Paula suspiró, dándose un instante de relax en el fornido cuerpo masculino que la sujetaba
haciéndola sentir protegida, olvidando por un breve momento que odiaba a Pedro Alfonso.
– No sé qué hacer –admitió. Y era cierto. Estaba dividida entre su necesidad de sobrevivir, de pagar sus facturas cada mes, y su desesperación por ayudar a quienes realmente necesitaban asistencia médica pero no podían pagarla.
–Te voy a proponer algo –respondió Pedro, acariciando con dulzura su espalda.
–¿Qué?
Incorporándose, lo miró con curiosidad.
–Podemos hablarlo mientras desayunamos. Estoy muerto de hambre –respondió él
despreocupadamente.
–No. Tengo que ducharme y volver a la clínica. ¡Mierda! No tengo ninguna ropa aquí. Tendré que llevar el mismo uniforme y …
–Encontrarás todo lo que necesitas en el baño. Hice que mi asistente escogiera algunas cosas para ti.
Se separó de Paula y le indicó la puerta al otro lado de la habitación.
–Yo usaré el otro baño y nos vemos en la cocina.
–Ya te he dicho que tengo que irme. Tengo varias visitas hoy –respondió testaruda, cruzando la habitación camino del baño.
–No, no tienes ninguna –replicó el mientras sacaba alguna ropa del armario.
–Tengo la agenda llena hasta la hora del ensayo –le informó con indignación. De verdad pensaba que estaba tan fuera de órbita que había olvidado sus citas?
–No la tienes. Tu puesto lo está cubriendo otro médico por ahora, con la ayuda de algunas enfermeras.

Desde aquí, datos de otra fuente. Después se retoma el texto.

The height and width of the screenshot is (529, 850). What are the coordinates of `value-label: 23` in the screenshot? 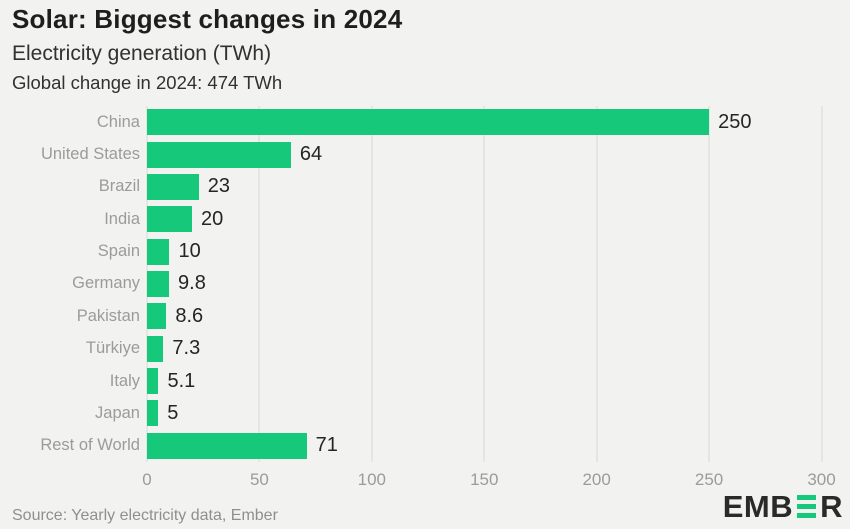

Impartió esta información mientras se dirigía al tirador de la puerta.
–¿Qué? ¿Cómo? ¿Por qué? –Paula sabía que balbuceaba, pero no tenía ni idea de qué estaba
hablando Pedro.
Él abrió la puerta y se volvió, su expresión oscura, sus ojos desafiantes.
–Fue hecho siguiendo mis órdenes. Todo lo he dispuesto yo.
–Tú no puedes tomar el control de mi clínica, Alfonso. O de mi vida, que es lo mismo –le gritó
furiosa.
–Alguien tenía que hacerlo y fui yo, cielo. Y esto es solo el principio. Nos vemos abajo.
Se dio la vuelta y salió, cerrando la puerta detrás de él.